Datum: 25. April 2022

9-Euro-Ticket: Bundesverkehrsminister muss Absprachen einhalten

Entgegen vorheriger Absprachen kündigte Bundesverkehrsminister Volker Wissing (FDP) an, die Länder an der Finanzierung des 9- Euro-Tickets beteiligen zu wollen. Anstatt der zugesicherten 1,6 Milliarden Euro aus dem Corona-Rettungschirm will der Bund nur noch 1,2 Milliarden an die Bundesländer auszahlen.

Dazu erklärt Gerhard Liebscher, verkehrspolitischer Sprecher der Fraktion BÜNDNIS 90/DIE GRÜNEN im Sächsischen Landtag:

„Bund und Länder haben sich in gemeinsamen Absprachen bereits über die Finanzierung geeinigt. Der Bund erklärte sich richtigerweise bereit, die Kosten des 9-Euro-Tickets vollständig zu übernehmen und mit der Finanzierung die Haushalte der Länder, Kommunen und Verkehrsunternehmen nicht zu belasten.
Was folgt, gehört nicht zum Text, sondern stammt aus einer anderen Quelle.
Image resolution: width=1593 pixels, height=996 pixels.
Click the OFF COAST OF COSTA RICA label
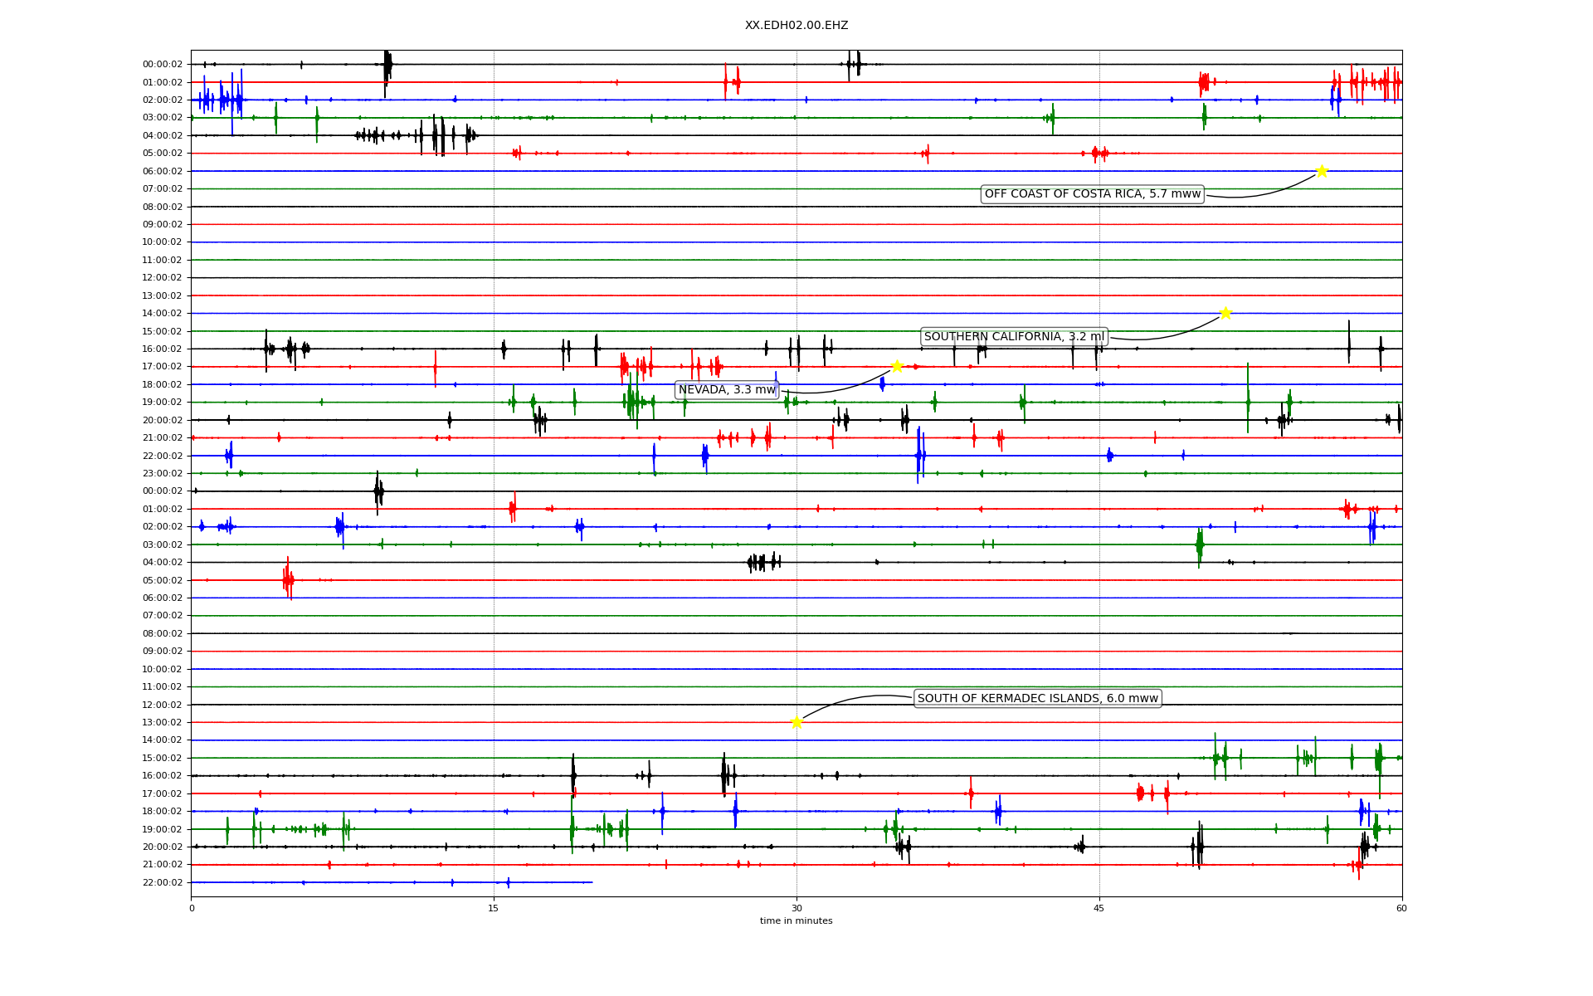pos(1092,194)
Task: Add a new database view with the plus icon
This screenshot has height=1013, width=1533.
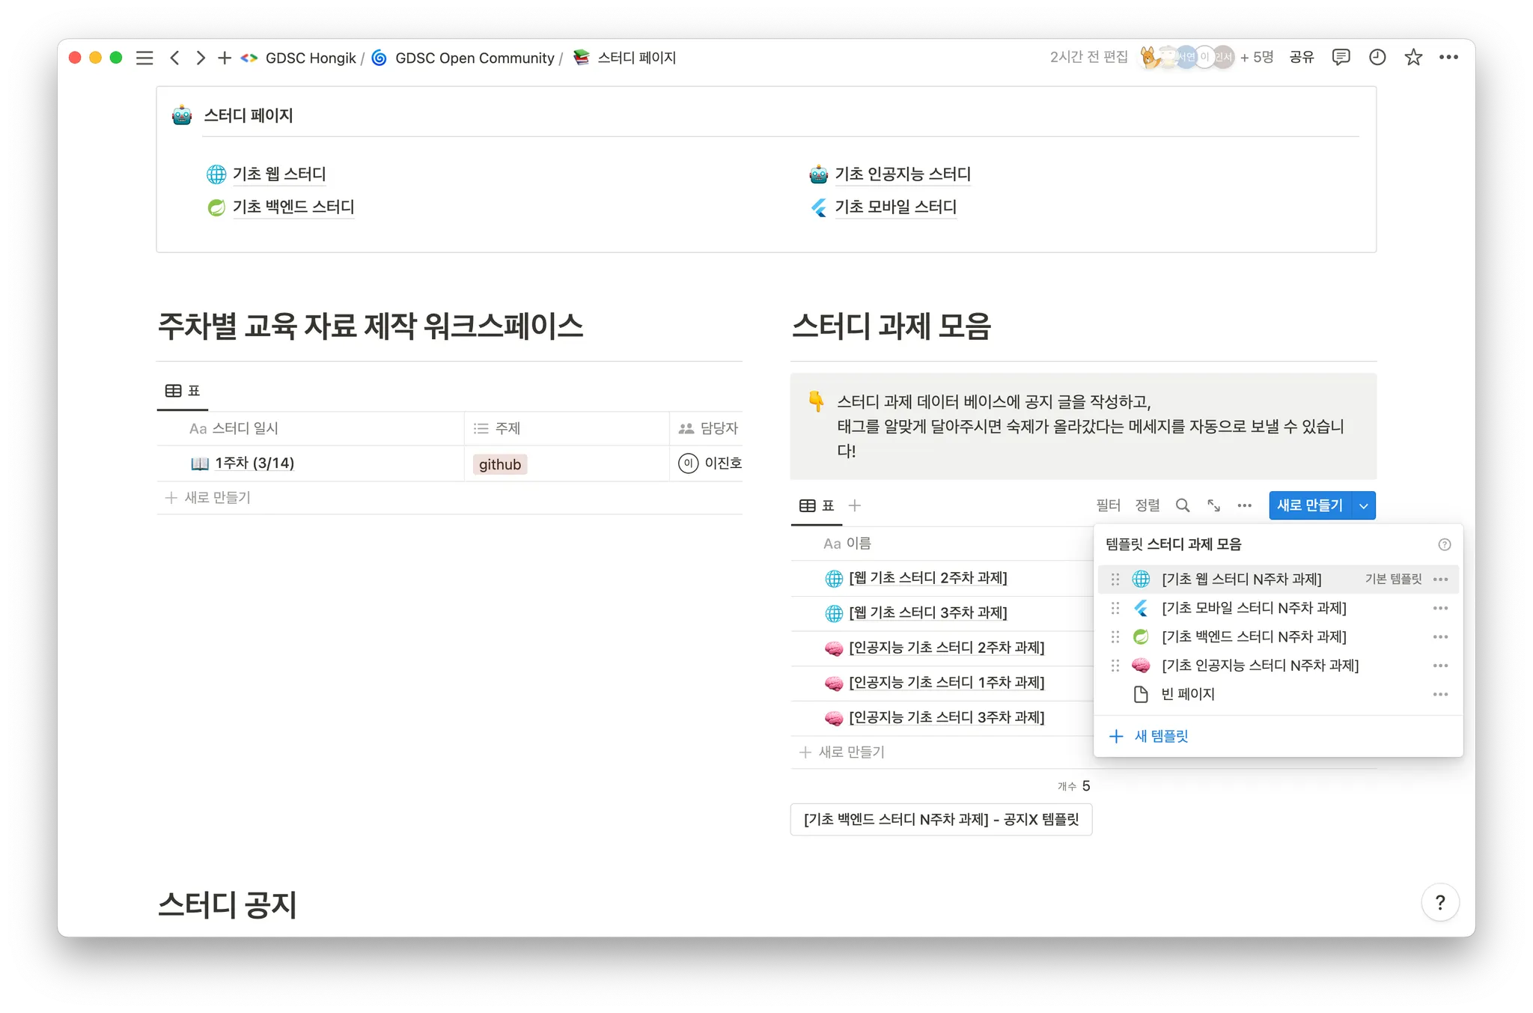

Dass sich Bundesverkehrsminister Wissing nun nicht an diese Absprachen halten will, ist für uns BÜNDNISGRÜNE nicht akzeptabel. Die geplanten Mehrkosten würden eine nicht tragbare Belastung für den Freistaat bedeuten.“

„Angesichts von Klimakrise und steigenden Preisen stehen sowohl der Freistaat Sachsen als auch der Bund vor großen Herausforderungen. Das 9-Euro-Ticket ist nicht nur wegweisend, um mehr Klimaschutz zu gewährleisten und kurzfristig den Umstieg auf Bus und Bahn überall in Sachsen auf den Weg zu bringen. Es trägt auch dazu bei, den Verbrauch fossiler Kraftstoffe angesichts des Ukrainekriegs zu senken. Zusätzlich ist es ein sozial gerechtes Ticket, da insbesondere die Mobilität von Bürgerinnen und Bürgern, die durch massive Preissteigerungen belastet werden, gesichert wird.“

Hintergrund:

Aufgrund stark steigender Energiepreise als Folge des russischen Angriffkriegs auf die Ukraine plant die Bundesregierung umfangreiche Entlastungen, wozu auch ein auf die Monate Juni bis August 2022 beschränktes 9-Euro-Monatsticket für den ÖPNV zählt.